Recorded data
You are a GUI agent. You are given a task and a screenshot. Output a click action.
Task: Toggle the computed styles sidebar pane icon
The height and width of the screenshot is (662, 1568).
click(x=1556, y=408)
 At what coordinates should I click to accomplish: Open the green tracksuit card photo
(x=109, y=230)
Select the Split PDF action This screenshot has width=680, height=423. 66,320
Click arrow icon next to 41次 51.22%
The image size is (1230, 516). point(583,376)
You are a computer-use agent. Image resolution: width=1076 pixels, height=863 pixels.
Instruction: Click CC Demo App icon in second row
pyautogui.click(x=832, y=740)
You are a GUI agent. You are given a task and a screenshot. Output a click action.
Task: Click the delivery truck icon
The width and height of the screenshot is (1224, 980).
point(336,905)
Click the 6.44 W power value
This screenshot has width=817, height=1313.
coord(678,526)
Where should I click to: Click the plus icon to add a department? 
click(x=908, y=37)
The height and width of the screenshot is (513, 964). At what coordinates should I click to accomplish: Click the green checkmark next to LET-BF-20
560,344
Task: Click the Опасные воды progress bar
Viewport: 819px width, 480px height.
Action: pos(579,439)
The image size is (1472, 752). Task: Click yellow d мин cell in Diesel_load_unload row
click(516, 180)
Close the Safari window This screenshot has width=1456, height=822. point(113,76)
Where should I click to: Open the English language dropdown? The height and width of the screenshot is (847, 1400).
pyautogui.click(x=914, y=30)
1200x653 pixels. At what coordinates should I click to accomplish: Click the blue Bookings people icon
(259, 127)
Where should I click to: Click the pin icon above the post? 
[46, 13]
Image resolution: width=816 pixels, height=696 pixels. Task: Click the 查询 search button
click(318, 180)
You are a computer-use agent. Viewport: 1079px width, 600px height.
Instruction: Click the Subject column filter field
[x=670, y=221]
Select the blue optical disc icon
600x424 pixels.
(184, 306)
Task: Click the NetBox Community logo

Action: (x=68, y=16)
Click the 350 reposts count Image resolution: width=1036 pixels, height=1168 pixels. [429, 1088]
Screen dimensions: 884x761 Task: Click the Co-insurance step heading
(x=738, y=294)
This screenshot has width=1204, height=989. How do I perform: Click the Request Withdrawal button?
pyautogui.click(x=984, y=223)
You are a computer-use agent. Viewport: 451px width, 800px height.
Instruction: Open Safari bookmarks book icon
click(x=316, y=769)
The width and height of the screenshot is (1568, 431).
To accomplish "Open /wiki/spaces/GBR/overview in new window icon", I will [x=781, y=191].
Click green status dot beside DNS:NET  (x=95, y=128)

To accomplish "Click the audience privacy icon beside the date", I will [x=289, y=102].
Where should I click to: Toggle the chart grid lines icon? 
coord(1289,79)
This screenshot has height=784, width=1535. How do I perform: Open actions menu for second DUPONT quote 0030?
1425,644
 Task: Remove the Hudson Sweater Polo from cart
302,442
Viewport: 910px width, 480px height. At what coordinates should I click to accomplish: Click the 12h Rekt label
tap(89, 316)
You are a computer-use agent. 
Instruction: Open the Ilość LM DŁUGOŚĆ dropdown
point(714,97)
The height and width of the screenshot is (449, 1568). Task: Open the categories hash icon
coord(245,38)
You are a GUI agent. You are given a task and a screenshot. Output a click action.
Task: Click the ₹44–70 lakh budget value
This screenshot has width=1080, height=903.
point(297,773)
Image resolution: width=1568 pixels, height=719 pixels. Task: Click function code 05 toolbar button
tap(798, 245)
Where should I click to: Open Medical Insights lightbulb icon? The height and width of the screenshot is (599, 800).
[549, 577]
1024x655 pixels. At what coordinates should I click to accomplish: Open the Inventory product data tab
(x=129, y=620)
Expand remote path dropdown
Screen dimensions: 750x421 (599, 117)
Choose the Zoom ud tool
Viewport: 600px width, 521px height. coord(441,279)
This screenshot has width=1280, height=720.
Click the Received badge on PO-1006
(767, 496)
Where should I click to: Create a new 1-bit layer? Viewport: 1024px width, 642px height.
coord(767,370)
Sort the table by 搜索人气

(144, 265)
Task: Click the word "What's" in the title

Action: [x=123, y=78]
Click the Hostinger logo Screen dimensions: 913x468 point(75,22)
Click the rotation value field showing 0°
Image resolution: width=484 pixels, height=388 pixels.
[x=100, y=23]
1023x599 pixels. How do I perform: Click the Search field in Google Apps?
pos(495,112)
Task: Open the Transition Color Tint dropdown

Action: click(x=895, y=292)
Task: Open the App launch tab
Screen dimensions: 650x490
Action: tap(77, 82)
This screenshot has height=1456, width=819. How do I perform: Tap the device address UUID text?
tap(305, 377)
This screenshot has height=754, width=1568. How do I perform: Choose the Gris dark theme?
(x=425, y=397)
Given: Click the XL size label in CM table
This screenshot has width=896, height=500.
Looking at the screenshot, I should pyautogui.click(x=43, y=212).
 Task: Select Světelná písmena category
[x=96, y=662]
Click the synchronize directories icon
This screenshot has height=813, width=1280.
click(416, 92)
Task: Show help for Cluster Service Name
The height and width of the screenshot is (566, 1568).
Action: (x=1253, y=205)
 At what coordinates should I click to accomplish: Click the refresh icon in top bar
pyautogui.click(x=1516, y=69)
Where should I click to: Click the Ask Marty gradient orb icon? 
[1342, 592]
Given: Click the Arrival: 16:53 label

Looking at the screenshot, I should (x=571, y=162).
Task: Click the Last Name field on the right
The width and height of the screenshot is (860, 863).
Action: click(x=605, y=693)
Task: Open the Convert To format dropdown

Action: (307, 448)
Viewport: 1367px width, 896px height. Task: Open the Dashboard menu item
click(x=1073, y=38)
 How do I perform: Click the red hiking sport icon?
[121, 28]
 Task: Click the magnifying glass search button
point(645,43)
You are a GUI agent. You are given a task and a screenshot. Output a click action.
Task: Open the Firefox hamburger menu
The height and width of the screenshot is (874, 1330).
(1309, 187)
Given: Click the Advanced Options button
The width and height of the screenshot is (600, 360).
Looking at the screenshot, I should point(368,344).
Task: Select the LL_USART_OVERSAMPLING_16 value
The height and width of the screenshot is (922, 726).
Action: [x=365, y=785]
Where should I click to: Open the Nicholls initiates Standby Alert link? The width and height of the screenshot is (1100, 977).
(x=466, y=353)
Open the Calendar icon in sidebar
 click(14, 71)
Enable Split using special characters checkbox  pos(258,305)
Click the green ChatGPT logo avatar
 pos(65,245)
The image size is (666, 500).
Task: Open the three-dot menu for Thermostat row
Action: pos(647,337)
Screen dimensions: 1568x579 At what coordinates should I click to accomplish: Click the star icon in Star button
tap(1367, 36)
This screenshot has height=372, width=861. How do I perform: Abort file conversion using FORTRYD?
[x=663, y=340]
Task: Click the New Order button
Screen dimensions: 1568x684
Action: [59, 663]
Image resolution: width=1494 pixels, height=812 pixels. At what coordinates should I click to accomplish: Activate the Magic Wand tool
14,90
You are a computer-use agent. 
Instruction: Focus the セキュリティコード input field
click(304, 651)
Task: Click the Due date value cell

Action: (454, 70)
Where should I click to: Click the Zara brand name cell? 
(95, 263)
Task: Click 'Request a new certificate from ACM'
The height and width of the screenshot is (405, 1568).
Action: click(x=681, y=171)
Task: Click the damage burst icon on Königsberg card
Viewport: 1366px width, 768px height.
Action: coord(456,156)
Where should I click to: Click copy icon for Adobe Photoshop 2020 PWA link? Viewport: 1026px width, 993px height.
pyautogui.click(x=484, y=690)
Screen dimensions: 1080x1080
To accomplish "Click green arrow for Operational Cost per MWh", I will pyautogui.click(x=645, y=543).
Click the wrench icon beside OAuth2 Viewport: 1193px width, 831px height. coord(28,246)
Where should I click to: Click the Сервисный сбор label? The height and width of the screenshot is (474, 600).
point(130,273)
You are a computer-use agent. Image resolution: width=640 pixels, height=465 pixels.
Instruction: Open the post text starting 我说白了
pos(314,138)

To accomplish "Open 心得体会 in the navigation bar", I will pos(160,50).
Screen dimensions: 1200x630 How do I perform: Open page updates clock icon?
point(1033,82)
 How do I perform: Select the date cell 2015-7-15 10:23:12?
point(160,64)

> **Directions for this task**:
Your answer must consist solely of the lines above between the line holding "Task: Open the Convert To format dropdown" and the line holding "Given: Click the Advanced Options button", inclusive, copied exactly.

> **Solution for this problem**:
Task: Open the Convert To format dropdown

Action: (307, 448)
Viewport: 1367px width, 896px height. Task: Open the Dashboard menu item
click(x=1073, y=38)
 How do I perform: Click the red hiking sport icon?
[121, 28]
 Task: Click the magnifying glass search button
point(645,43)
You are a GUI agent. You are given a task and a screenshot. Output a click action.
Task: Open the Firefox hamburger menu
The height and width of the screenshot is (874, 1330).
(1309, 187)
Given: Click the Advanced Options button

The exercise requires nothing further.